## Excerpt provided
-- Begin --
# Where can i find the really tiny bowls?



## karennoel (Dec 20, 2010)

I've seen the really tiny bowls in peoples pictures on here and am wondering where you got them. I have been searching in stores and online and haven't had much luck. I've seen a lot of cute ones on here. Can anyone give me a website to find them? I have a bowl for Luna but it is too big, I need one of the small ones.


----------



## treehousepie (Oct 29, 2010)

I got mine at Petsmart! They are in the hamster area .


----------



## karennoel (Dec 20, 2010)

Hmm.. Maybe different locations carry different bowls. The one closest to me didn't have the really tiny ones.


----------



## Jake (Dec 26, 2010)

I've seen tiny bowls at Wal-Mart....I use to work in the pets dept. in one so I saw little bowls every day


----------



## Hedgieonboard (Nov 15, 2009)
-- End --
## Task requirements
1. Reproduce the portion of the tiny-bowls thread that begins with the words containing "I've seen the" and ends with "(Oct 29, 2010)".
2. Using the tiny-bowls thread, decide whether each statement agrees with it, answering yes or no and quoting the words that settle it: (a) treehousepie found the bowls in the hamster area at Petsmart; (b) karennoel found the really tiny bowls at the nearest Petsmart; (c) Jake once worked in a pets department at Wal-Mart.
Answer from the forum thread about tiny bowls alone.

## Data records
-- Begin --
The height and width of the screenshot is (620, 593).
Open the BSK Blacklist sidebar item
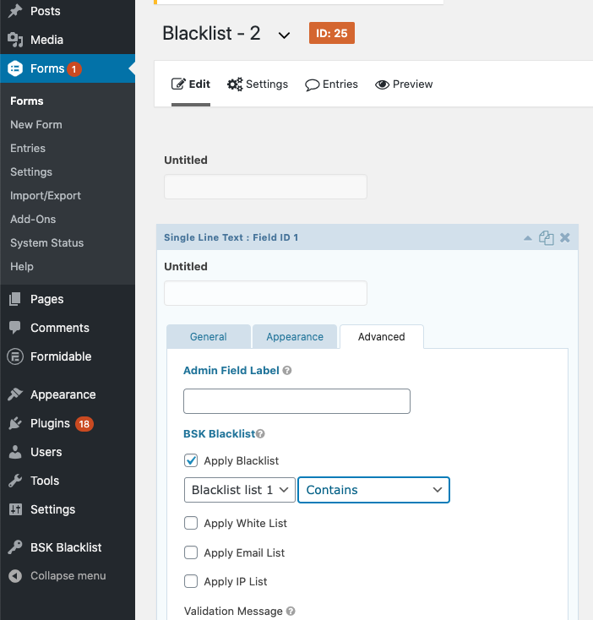coord(68,547)
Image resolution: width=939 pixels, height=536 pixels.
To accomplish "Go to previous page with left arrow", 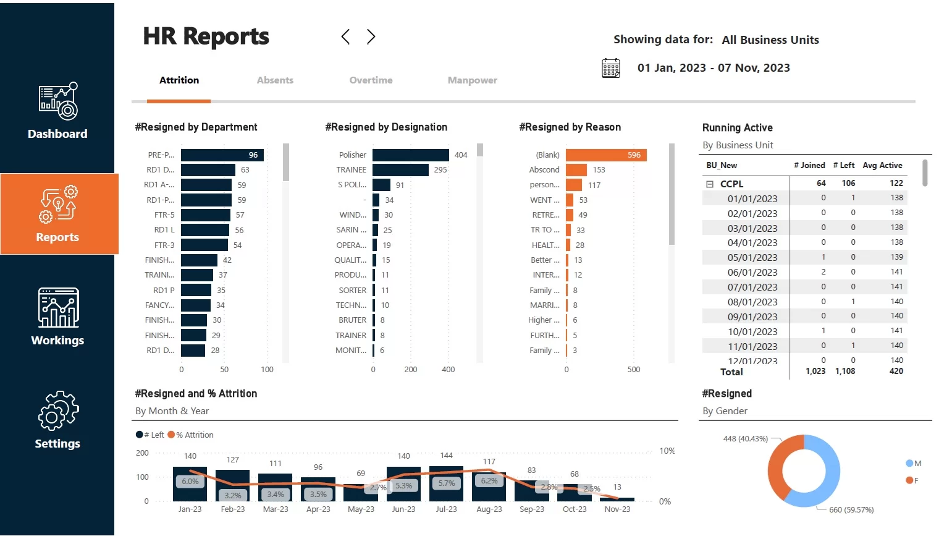I will click(345, 37).
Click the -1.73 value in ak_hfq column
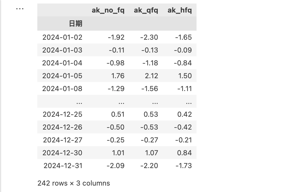The height and width of the screenshot is (192, 298). click(184, 166)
-- End --
## Task-by-task results
1.
I've seen the really tiny bowls in peoples pictures on here and am wondering where you got them. I have been searching in stores and online and haven't had much luck. I've seen a lot of cute ones on here. Can anyone give me a website to find them? I have a bowl for Luna but it is too big, I need one of the small ones.


----------



## treehousepie (Oct 29, 2010)

2.
(a) Yes: "I got mine at Petsmart! They are in the hamster area"
(b) No: "The one closest to me didn't have the really tiny ones."
(c) Yes: "I've seen tiny bowls at Wal-Mart....I use to work in the pets dept. in one"